Maîtriser le jeu

Carmelo VIRONE, Battre les cartes, MaelstrÖm, 2018, 116 p., 14 €, ISBN : 978-2-87505-304-6

virone battre les cartes.jpgC’est un message de vie que nous adresse en quelques vers Carmelo Virone, à la première page de son recueil de nouvelles Battre les cartes. Message d’amour aussi puisque le sang y est chaud et le cœur haut. C’est d’un élan tournoyant que se suivent ces onze récits, si différents les uns des autres qu’ils créent chaque fois la surprise, au point qu’on pourrait se demander s’il faut suivre une piste ou se laisser prendre au hasard de la lecture. La continuité existe bel et bien, dans le ton, on y reviendra, et dans cet ensemble cohérent d’humour et de tendresse que chacun des textes illustre à sa manière. À y regarder de plus près, on découvre entre eux un système de répons.

De toute évidence, le premier récit et le dernier se font écho. L’enfance n’en est pas le seul motif. Que serait-elle en effet sans le regard sensible de celui qui se souvient et qui, prenant ses distances à l’égard de Proust soi-même, détaille sa madeleine personnelle ? Le premier, « Présent parfait », superpose les souvenirs de différents âges et de différentes natures. Le plus prégnant se compose de sonorité, Schumann au piano, et de saveur, celle du moscato bianco, ce grain de raisin blanc donné par la mère à l’enfant un peu perdu à la petite école. Le dernier, « Battre les cartes », qui donne son titre au recueil, se réfère à l’ouïe mais aussi à la vue : le battement est celui de la main paternelle tapant sa meilleure carte sur la table et l’une des images évoquées sert de couverture au volume : la photographie d’un artiste chinois représentant quatre jeunes hommes dans une attitude figée. Le narrateur de cette nouvelle relate une expérience particulière. Il s’imagine pouvoir pénétrer dans un tableau, sa reproduction ou son équivalent. Aventure inédite qui lui permet d’analyser l’image de l’intérieur, se situant par effraction au cœur de l’action représentée. Dont celle de joueurs de cartes, qu’ils soient de Cézanne, de ce photographe chinois en première de couverture ou encore d’autres collections. En apparence un mystère :

Comment trouver quand on ne sait pas ce qu’on cherche ?

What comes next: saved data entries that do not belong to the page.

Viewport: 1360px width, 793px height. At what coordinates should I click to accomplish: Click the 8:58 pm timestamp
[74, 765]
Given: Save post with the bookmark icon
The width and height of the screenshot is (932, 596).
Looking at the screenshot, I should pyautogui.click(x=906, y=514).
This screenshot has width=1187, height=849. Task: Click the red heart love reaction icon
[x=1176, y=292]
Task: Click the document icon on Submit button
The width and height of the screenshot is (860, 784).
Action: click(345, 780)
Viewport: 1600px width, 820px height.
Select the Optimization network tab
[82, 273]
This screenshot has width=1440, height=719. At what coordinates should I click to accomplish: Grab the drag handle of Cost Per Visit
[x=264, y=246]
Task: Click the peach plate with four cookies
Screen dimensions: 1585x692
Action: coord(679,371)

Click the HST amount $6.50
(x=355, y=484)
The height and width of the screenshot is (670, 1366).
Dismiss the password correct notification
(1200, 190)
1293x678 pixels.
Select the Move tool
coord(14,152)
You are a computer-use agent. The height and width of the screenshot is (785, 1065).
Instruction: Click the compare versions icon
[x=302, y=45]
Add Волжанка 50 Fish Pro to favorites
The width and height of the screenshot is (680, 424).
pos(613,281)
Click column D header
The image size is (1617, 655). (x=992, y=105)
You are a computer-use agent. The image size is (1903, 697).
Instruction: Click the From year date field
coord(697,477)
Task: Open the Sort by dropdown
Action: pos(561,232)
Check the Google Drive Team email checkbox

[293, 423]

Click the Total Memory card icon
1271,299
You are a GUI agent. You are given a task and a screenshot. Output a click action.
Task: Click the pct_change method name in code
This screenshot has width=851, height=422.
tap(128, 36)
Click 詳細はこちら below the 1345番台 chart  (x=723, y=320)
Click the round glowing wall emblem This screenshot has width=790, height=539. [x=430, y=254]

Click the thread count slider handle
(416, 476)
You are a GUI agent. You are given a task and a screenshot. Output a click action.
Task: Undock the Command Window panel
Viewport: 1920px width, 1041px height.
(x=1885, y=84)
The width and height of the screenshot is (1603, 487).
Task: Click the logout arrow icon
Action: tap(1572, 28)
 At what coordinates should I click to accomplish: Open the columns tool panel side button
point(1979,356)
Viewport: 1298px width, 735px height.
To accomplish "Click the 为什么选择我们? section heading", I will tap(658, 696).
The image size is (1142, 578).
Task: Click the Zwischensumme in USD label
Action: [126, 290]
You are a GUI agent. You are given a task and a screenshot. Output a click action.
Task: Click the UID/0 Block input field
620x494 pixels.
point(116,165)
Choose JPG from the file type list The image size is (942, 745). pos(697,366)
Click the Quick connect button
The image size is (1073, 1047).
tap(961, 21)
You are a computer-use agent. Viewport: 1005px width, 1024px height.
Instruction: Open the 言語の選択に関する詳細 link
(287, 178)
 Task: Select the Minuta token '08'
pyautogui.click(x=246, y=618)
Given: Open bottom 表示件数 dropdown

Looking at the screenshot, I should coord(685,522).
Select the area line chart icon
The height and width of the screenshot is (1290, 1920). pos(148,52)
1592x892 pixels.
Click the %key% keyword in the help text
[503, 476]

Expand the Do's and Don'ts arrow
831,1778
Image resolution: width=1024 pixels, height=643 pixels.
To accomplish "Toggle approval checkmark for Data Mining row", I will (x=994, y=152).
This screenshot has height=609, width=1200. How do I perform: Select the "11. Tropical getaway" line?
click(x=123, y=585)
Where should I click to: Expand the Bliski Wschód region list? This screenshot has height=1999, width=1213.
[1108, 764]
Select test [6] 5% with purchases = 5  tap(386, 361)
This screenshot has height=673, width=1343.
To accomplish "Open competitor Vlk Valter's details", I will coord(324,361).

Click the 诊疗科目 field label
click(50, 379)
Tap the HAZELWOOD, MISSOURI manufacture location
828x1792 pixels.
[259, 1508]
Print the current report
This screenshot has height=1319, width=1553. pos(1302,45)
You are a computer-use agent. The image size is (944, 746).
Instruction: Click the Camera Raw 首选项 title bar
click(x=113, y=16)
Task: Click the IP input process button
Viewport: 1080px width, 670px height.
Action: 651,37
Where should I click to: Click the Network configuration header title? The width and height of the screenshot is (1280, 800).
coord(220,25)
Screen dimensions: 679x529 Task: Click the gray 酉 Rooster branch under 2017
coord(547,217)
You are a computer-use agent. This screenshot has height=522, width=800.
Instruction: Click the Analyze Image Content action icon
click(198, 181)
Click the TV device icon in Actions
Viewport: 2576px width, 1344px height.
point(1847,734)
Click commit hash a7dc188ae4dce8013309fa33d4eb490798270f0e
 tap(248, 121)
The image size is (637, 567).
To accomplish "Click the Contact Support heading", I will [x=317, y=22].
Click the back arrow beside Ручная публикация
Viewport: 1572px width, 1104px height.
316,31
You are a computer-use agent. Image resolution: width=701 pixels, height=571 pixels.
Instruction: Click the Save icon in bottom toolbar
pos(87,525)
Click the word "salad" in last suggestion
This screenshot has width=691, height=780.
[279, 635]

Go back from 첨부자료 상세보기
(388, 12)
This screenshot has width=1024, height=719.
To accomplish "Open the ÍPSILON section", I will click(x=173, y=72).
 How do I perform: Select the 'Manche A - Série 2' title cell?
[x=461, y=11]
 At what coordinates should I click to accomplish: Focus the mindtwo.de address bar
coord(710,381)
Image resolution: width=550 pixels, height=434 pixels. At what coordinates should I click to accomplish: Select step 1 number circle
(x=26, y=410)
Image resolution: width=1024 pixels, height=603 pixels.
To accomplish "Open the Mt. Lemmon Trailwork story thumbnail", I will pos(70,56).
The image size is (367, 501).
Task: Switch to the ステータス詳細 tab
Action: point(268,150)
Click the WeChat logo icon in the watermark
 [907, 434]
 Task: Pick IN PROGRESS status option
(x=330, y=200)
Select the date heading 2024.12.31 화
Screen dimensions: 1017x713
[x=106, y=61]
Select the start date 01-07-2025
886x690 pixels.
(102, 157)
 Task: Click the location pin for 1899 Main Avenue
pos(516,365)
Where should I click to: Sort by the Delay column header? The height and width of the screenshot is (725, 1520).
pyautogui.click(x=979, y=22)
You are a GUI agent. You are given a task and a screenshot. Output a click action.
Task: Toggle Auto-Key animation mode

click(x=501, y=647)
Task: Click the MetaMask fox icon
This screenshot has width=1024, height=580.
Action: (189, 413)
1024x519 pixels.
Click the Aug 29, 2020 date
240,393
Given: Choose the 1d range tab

Surprendre est le maître-mot de part et d’autre, mais la familiarité latente est la plus forte et, de l’anguille fugitive de la rivière à la table de cuisine de l’enfance, il n’y a qu’une page.

Les neuf nouvelles entre ces deux seuils font partie du même jeu, même si elles se distinguent du cadre de l’intime. Carmelo Virone ne cesse de battre les cartes que pour mieux les redistribuer. Un dessein commun les rassemble, la référence à la contrainte ou mieux à la fantaisie conduite. Qu’elles rendent ouvertement hommage à Georges Perec comme « Prêteur sur langage », ou moins directement à d’autres projets oulipiens, c’est toujours avec ce sens de l’humour signalé dès le début. Non que la dureté de la réalité sociale, économique ou politique ne soit présente, comme dans « Le joueur de flûte », une parodie cinglante des frères Grimm, ou d’autres textes.

La liberté de pasticher ou de citer est d’ailleurs revendiquée par l’auteur, dans une  page qui clôture le recueil : du formalisme qui a un sens profond.